Jussi Adler Olsen: Schändung


Nach Erbarmen ist Schändung der zweite Fall für Adler Olsens Kommissar Carl Mørck. Letzterer ist in seinem Job angekommen und bekommt mit Sekretärin Rose eine weitere Mitarbeiterin hinzu. Auch sie ist jemand, die sich anderswo nicht so richtig einfügen will - und passt damit ausgezeichnet zu Carl und Assad, auch wenn Carl das natürlich zunächst nicht zugeben kann.

Der Fall ist brutaler gelagert als der erste: Eine Gruppe von dänischen High Society Unternehmern ist seit ihrer Jugend im Internatsmilieu gewalttätig, prügelt, quält und tötet. Und kommt weitgehend ungestraft damit durch. Zentrale Figur ist Kimmie, die einzige Frau der Gruppe, die zugleich das schwächste und das brutalste Element ist. Kimmie ist der Gruppe vor einiger Zeit entflohen und führt ein Schattendasein am Rande der Gesellschaft, sie versteckt sich als Obdachlose in Kopenhagen. Mit ihrem Wissen ist sie für die Gruppe gefährlich, gleichzeitig ist sie selbst in Gefahr, denn die übrigen wollen sie endlich ausgeschaltet sehen.
Die Recherchen Carl Mørcks verlaufen eher träge, zwar findet er einige der Opfer, aber dass er schließlich das Ausmaß des Falles begreift, ist nicht sein eigener Verdienst.
Vielmehr ist Kimmie die Protagonistin und Erzählerin des Falles, denn aus ihrer Sicht wird das Geschehen schließlich aufgerollt und zum Ende gebracht, während Assad und Carl im Grunde angesichts der extremen Gewaltbereitschaft der Täter versagen.
Genau dies ist auch mein Kritikpunkt an dem sonst spannenden Roman: Zunächst erblicken wir Kimmie als mysteriöses Wesen, dessen Verhaltensweisen und Beweggründe unklar sind - im letzten Drittel erfahren wir plötzlich alles offen und konkret aus ihrer Sicht und die Ermittler werden im Grunde überflüssig, denn wir wissen schon, was Sache ist.
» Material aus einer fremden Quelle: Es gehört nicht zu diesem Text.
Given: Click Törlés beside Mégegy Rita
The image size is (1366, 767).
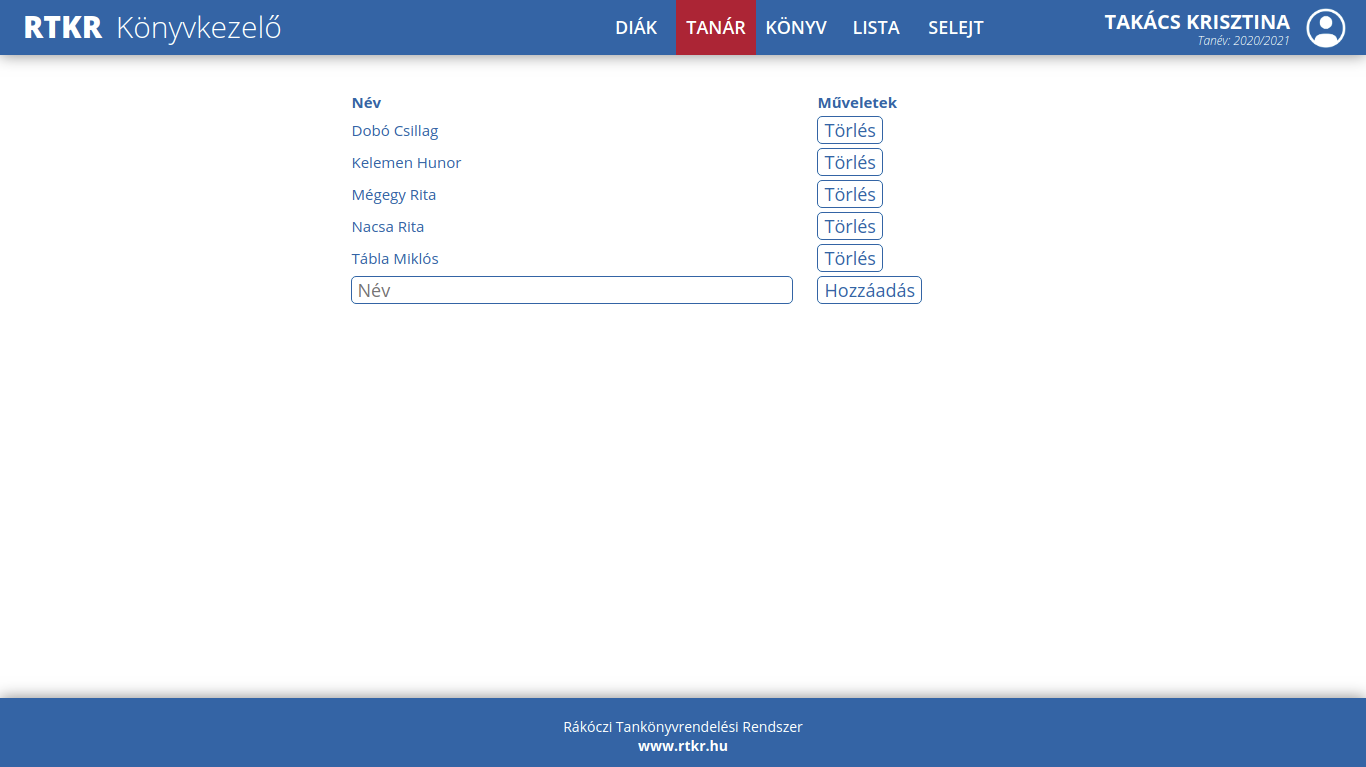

Es folgt noch die Verkehrung des Racheengels in die Person, die unsere Ermittler vor dem sicheren Tod rettet und an sich selbst Gerechtigkeit übt.
Unklar bin ich mir auch noch darüber, ob es glaubhaft ist, dass diese Gewalterfahrung und seine Angst, erneut einen Partner zu verlieren, bei Carl Mørck eine Veränderung seines Verhaltens bewirkt: Er entschließt sich nun doch, seine Probleme offen der Psychologin zu schildern, sich helfen zu lassen und sich gleichzeitig zum Gutmensch zu wandeln. Etwas viel auf einmal, wie ich finde.
Der nächste Band wird zeigen, ob das aufgehen kann.

Jussi Adler Olsen, Schändung. dtv, München 2010.